Restate word for word the entries below, starting with the line with "Verzenden (85, 2041)" and continuing through the line with "Teruggebeld worden (47, 229)". Include both of those lines and no others.

[[ DATASET ENTRIES open ]]

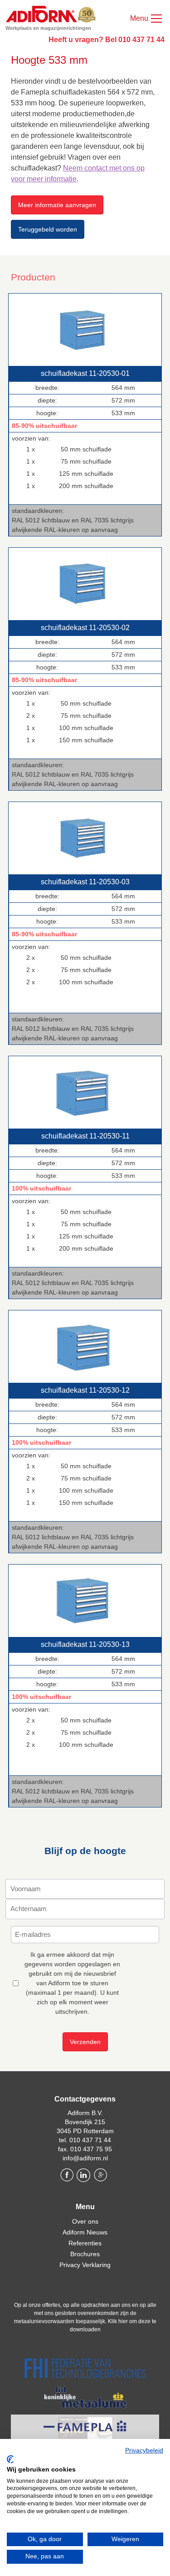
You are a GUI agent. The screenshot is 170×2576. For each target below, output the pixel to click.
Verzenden (85, 2041)
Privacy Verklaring (85, 2264)
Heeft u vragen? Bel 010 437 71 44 (107, 39)
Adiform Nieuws (85, 2232)
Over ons (85, 2221)
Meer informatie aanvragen (57, 205)
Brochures (85, 2254)
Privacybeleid (144, 2450)
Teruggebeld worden (47, 229)
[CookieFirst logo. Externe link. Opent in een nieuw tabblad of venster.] (10, 2459)
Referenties (85, 2243)
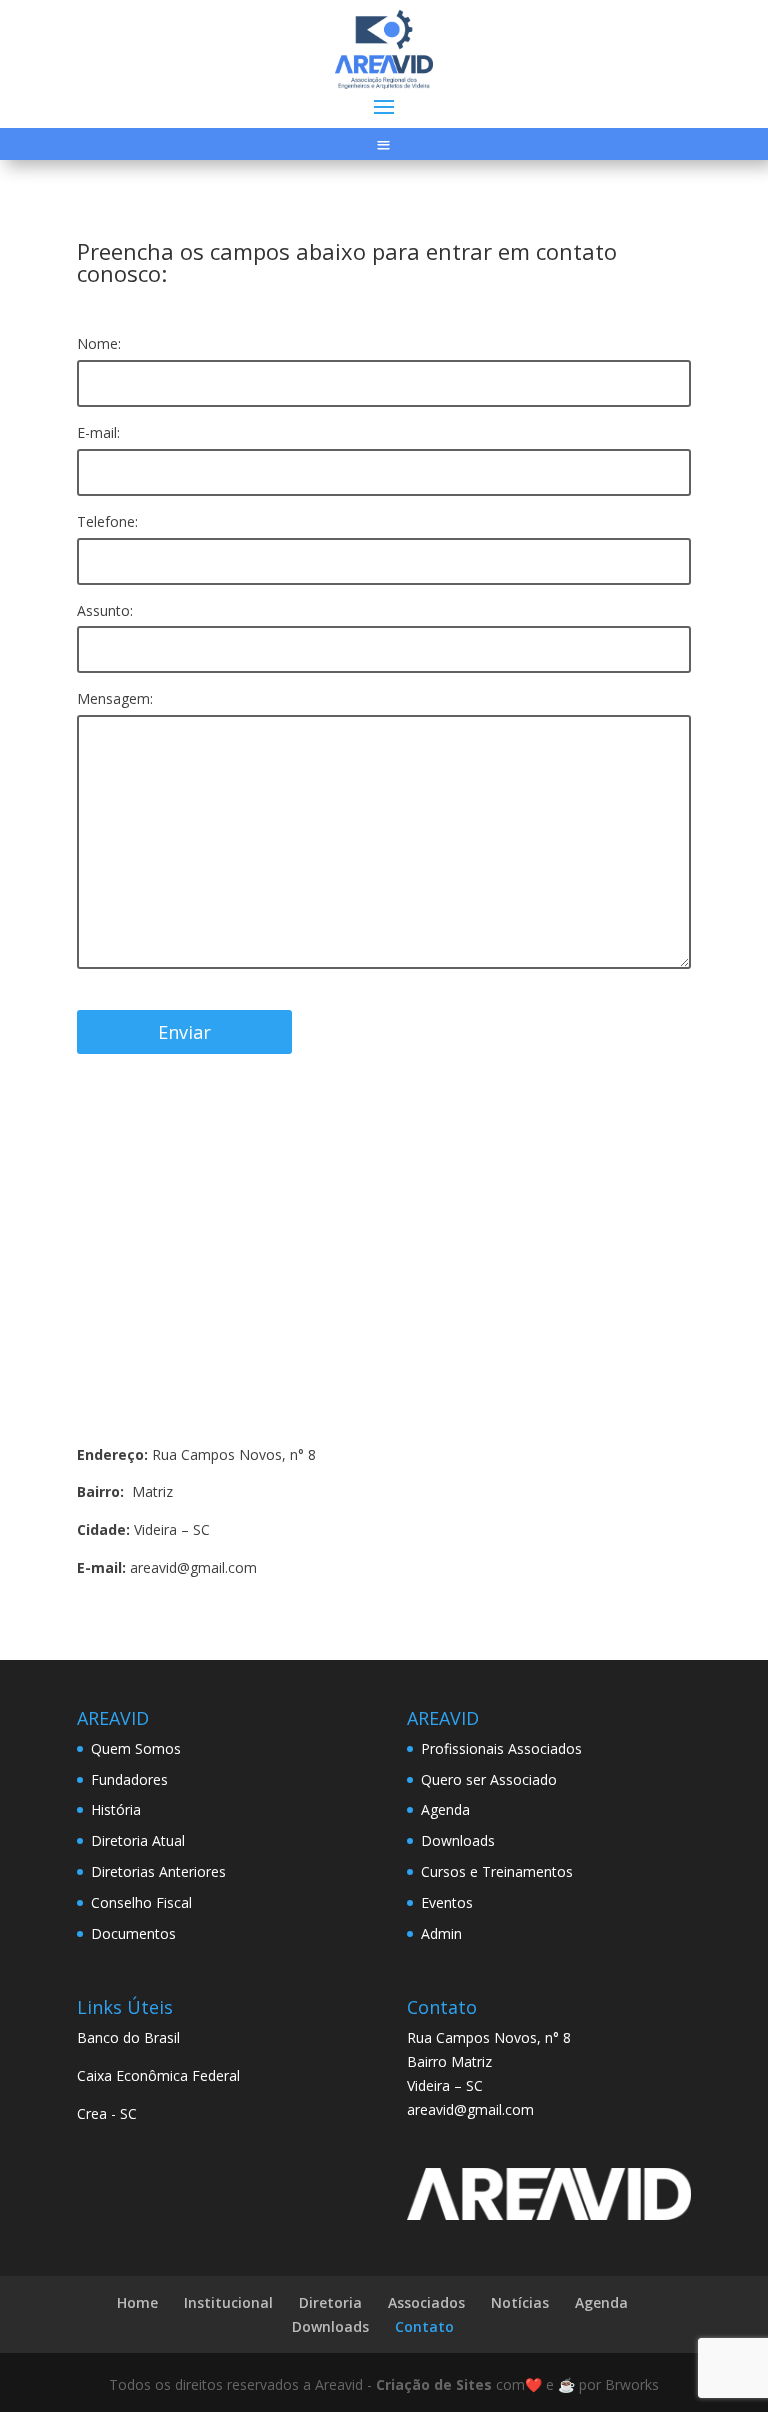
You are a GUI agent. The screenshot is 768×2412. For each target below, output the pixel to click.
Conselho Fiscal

[[ DATASET ENTRIES closed ]]

# ANSWER SPACE
Verzenden (85, 2041)
Privacy Verklaring (85, 2264)
Heeft u vragen? Bel 010 437 71 44 (107, 39)
Adiform Nieuws (85, 2232)
Over ons (85, 2221)
Meer informatie aanvragen (57, 205)
Brochures (85, 2254)
Privacybeleid (144, 2450)
Teruggebeld worden (47, 229)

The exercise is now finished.